Unnamed: 0,stock,year,buyers,total_cash
0,10002,2009,17,180.2
1,10002,2010,259,5065.37
2,10002,2011,33,509.15
3,10080,2009,3,3.4
4,10080,2010,3,6.8


### removing outliers

In [107]:
stock_data = stock_data.loc[~ ((stock_data["total_cash"] > 50000) | (stock_data["buyers"] > 1500) | (stock_data["total_cash"] < 0))]

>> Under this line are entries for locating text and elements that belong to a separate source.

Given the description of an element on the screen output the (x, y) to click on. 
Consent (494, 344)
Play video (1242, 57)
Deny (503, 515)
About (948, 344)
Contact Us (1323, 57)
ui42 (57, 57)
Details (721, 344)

stock_data["year"] = stock_data["year"].astype(str)
stock_data.head(3)

Unnamed: 0,stock,year,buyers,total_cash
0,10002,2009,17,180.2
1,10002,2010,259,5065.37
2,10002,2011,33,509.15


In [122]:
fig = px.scatter(stock_data, 
                 x="buyers", 
                 y="total_cash", 
                 color="year",  
                 facet_col="year",
                 title="Classify the total money on each product annually.")
fig.show()

# RFM Analysis

RFM analysis, a widely used marketing technique, relies on three crucial parameters: **Recency, Frequency, and Monetary Value**. To assess the suitability of our database for RFM analysis, we'll examine its features and characteristics.

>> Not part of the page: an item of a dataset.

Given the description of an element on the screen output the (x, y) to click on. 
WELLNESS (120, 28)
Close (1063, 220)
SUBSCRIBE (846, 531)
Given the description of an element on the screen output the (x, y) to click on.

RFM analysis categorizes customers based on Recency, Frequency, and Monetary Value. It helps businesses identify and prioritize customer segments, enabling targeted marketing strategies. This approach enhances customer engagement, satisfaction, and retention.


1. **Recency:**
   
   The dataset encompasses user interactions recorded during the years 2009, 2010, and 2011. Within this timeframe, numerous deals were captured, allowing us to examine the most recent interactions users had with our system.

2. **Frequency:**
   
   The dataset reveals a significant variation in interaction frequency. The highest number of deals for a user is 12,638, while the lowest is just one. This broad spectrum of interaction frequencies provides valuable insights into user engagement with the system.

3. **Monetary Value:**
   
   Calculating the total value each user contributed to the system involves multiplying the unit price by the quantity of items purchased and summing them up. This monetary analysis allows us to gauge the financial impact of each user on the system.

In a separate notebook, we have performed RFM (Recency, Frequency, Monetary) Analysis using this dataset to gain deeper insights into user behavior and system engagement.

# conclusion

**Strengths:**
1. Abundant parameters are meticulously recorded, contributing to the normalcy and comprehensiveness of our dataset.
2. The data is well-documented, encompassing nearly all essential factors for a thorough analysis.
3. the data is very suitable to create a RFM model

**Weaknesses:**
1. Limited to the time frame of 2009-2011, indicating a need for an update to capture more recent trends and behaviors.
2. The constrained time frame hinders the implementation of time-series analysis, limiting our ability to capture and analyze temporal patterns and trends.
3. The data points for the year 2009 are notably sparse.